» Study text:

>>>

Patch management—identifying known vulnerabilities in information systems and fixing them with specific “patches” from vendors—is an obvious component of a healthcare information security strategy.

But is patch management a regularly scheduled component of the strategy? Healthcare organizations should use scanning tools to run vulnerability scans of information systems weekly to identify new areas of security weakness, such as an unauthorized program reading PDF files, says Rob Juncker, vice president of engineering at Shavlik, a vendor of patch management, software license control management and secure mobile email products.

“Patch Tuesday” is a good time to do the scans, as that is when many vendors release their latest known vulnerabilities along with one or more patches to fix them. Most products don’t automatically apply a patch; it generally takes a technician to do the work unless a network is using automated patch management software, Juncker says. Either way, Tuesday’s a good day to make sure vulnerabilities are identified and fixed.

Chief information officers and chief information security officers are well aware that protected health information has become a valuable commodity to criminal enterprises, Juncker says. But what many may not understand is the rate at which PHI is being stolen. “What we see is that it is happening a lot faster than a gradual shift we’ve seen in the past.”

Once a network is compromised, it’s tough to get the bad stuff off it. The challenge is tougher in healthcare than many other industries, according to Juncker. Companies elsewhere have clusters of machines holding simpler data, such as financial data, in one area. But healthcare has more networks holding more diverse and complex data, with the networks more spread out and with special rules (HIPAA) on how to handle the data.

<<<

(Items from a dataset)

>>>

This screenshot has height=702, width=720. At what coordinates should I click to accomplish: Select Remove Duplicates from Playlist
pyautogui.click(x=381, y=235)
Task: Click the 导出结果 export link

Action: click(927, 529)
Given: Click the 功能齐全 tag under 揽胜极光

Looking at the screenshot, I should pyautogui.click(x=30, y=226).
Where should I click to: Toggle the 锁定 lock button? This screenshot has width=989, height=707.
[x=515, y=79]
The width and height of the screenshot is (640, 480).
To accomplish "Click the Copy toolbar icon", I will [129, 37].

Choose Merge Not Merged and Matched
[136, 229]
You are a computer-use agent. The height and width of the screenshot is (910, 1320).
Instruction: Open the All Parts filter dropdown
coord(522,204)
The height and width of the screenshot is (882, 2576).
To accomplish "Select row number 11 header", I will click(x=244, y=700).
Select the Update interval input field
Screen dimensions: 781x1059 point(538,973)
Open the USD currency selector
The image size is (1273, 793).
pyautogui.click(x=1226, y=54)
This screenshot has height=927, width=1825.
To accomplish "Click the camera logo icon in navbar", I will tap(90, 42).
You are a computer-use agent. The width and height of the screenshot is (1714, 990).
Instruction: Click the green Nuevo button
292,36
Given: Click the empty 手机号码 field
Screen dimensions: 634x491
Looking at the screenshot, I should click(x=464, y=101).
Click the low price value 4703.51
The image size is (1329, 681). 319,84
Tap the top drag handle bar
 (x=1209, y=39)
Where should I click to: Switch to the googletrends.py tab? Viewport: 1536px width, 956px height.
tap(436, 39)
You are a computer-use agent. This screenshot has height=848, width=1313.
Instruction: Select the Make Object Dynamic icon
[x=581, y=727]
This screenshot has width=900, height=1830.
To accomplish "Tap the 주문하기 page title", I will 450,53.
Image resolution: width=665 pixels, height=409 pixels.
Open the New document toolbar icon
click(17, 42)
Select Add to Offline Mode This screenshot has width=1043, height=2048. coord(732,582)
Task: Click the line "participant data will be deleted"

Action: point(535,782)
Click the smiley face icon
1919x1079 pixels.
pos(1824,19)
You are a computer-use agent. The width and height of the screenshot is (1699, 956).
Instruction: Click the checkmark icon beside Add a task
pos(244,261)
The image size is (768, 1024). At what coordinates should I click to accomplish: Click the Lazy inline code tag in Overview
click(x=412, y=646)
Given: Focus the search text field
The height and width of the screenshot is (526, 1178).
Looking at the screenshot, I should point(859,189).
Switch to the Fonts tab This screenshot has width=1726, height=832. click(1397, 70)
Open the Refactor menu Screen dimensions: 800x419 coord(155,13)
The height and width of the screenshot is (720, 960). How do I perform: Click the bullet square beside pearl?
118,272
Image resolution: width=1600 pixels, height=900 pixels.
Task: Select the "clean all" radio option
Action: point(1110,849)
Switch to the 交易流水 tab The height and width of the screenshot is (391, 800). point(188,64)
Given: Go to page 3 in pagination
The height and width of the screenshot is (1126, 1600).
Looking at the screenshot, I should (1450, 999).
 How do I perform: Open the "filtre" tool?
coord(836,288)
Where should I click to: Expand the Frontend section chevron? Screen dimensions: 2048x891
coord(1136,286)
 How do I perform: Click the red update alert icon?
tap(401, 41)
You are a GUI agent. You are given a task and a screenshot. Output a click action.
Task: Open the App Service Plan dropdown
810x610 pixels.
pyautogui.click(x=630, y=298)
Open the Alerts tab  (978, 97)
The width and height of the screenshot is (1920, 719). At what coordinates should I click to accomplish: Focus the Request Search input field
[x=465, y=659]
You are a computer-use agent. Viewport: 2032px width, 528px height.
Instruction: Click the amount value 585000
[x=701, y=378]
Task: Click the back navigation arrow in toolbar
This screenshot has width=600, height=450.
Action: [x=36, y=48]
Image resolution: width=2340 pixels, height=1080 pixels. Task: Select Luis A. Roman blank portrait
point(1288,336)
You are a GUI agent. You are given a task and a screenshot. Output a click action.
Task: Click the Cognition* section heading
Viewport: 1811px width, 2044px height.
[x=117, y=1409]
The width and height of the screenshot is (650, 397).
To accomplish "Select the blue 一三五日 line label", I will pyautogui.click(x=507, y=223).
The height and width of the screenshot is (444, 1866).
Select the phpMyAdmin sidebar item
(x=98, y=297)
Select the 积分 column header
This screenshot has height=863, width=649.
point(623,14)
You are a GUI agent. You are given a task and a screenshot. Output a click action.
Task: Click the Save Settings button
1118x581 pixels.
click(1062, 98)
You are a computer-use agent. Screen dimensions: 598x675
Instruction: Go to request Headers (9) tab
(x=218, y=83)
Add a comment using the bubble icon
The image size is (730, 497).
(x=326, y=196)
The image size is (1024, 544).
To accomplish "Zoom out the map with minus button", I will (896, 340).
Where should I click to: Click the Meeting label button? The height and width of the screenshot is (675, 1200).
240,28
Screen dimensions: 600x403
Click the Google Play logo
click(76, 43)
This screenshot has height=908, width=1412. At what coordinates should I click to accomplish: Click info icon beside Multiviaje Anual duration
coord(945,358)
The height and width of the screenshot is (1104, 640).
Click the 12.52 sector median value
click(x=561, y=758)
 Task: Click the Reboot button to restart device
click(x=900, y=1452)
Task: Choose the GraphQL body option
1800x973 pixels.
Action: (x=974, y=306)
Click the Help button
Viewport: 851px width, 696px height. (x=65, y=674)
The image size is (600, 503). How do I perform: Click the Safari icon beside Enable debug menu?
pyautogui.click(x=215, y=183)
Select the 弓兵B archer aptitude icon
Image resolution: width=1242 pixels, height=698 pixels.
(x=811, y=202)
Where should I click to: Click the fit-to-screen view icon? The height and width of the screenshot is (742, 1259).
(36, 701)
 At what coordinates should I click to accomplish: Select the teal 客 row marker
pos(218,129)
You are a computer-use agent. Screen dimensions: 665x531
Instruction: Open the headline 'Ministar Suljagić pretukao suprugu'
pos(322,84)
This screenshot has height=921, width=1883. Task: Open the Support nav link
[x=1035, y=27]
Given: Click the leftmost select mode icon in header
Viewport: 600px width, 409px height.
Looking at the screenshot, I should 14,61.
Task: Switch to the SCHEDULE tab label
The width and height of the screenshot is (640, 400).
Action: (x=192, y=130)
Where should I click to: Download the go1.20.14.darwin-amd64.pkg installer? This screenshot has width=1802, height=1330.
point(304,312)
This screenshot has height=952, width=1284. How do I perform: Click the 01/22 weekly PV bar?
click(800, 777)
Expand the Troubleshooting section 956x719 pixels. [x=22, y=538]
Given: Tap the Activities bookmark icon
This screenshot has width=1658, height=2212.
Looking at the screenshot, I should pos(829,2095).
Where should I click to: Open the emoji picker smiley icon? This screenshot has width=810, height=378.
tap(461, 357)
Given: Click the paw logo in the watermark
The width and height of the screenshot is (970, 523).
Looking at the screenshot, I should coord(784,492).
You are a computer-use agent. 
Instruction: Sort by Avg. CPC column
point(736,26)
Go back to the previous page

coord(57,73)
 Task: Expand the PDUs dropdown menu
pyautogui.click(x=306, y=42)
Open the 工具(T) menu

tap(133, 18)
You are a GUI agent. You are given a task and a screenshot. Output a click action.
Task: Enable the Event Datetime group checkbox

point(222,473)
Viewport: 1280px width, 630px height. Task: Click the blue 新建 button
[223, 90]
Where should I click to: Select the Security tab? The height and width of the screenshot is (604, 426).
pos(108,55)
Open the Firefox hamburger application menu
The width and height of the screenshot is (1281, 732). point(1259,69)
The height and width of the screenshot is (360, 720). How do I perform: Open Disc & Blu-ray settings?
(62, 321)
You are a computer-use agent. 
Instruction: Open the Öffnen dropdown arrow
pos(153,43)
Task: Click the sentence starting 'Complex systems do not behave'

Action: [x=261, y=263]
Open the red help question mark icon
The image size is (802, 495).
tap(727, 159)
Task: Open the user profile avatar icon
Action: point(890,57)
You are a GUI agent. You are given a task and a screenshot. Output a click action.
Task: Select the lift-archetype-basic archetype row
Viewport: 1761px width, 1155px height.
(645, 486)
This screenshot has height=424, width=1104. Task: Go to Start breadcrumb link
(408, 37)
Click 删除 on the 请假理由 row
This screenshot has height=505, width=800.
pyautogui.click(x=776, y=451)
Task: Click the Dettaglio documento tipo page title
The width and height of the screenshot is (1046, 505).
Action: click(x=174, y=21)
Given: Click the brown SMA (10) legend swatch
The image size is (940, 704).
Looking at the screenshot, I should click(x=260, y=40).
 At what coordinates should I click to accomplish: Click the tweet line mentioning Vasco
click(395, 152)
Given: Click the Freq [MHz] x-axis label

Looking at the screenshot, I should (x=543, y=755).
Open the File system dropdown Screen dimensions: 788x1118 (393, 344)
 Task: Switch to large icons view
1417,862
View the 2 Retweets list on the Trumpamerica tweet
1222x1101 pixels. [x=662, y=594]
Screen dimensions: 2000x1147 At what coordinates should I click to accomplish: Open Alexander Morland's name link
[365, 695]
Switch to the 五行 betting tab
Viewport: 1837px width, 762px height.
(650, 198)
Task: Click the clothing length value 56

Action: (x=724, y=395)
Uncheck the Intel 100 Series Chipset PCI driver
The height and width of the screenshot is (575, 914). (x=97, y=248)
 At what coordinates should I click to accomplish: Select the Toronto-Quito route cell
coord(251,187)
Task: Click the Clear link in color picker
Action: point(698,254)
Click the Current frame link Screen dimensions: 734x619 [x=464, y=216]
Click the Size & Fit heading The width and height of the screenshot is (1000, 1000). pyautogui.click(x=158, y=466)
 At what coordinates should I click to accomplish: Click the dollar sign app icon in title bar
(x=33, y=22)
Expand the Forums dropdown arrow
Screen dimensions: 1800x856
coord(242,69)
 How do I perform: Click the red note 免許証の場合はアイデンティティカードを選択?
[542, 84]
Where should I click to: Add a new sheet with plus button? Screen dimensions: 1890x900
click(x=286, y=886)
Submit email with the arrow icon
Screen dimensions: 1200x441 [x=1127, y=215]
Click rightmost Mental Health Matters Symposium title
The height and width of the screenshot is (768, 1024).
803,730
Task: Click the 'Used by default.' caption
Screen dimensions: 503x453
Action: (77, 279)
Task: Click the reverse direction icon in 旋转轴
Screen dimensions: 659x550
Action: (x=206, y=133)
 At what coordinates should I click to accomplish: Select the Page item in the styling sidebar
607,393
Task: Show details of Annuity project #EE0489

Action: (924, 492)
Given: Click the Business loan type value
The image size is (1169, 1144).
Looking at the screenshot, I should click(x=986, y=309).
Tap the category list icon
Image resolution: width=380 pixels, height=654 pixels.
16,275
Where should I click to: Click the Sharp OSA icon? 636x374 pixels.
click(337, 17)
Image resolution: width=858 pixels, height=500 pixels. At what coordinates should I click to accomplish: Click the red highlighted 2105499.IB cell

<<<

» Requirement A: According to the patch management article, what day is a good time to run vulnerability scans?
» Requirement B: Write out the patch management article from "Once a network" to "handle the data.", substituting "the medical field" for "healthcare".
» Requirement C: Pick up the patch management article after its last sentence and keep writing.
The material has no connection to the text.

» Final answer A: Patch Tuesday is a good time to run the scans.

» Final answer B:
Once a network is compromised, it’s tough to get the bad stuff off it. The challenge is tougher in the medical field than many other industries, according to Juncker. Companies elsewhere have clusters of machines holding simpler data, such as financial data, in one area. But the medical field has more networks holding more diverse and complex data, with the networks more spread out and with special rules (HIPAA) on how to handle the data.

» Final answer C:
Healthcare organizations also may have ancillary information systems in various locations that the IT department doesn’t know about. Maybe an acquired rural provider brought in an old system, or a fax machine or some other small device broke in a hospital unit and they just replaced it without telling IT.

With the HHS Office for Civil Rights having handed down more than 20 large fines accompanied with corrective action plans to healthcare organizations—and with a new HIPAA compliance audit program coming—the industry also has more data protection enforcement activity than some others.

Vulnerabilities are everywhere. Juncker recalls a breach of protected health information last year in which a hacker got into the network through an opening in the facilities management information system. “You need software to identify and isolate systems, or get them on a patch management schedule. You have to look at everything that could be compromised, not just what you manage.”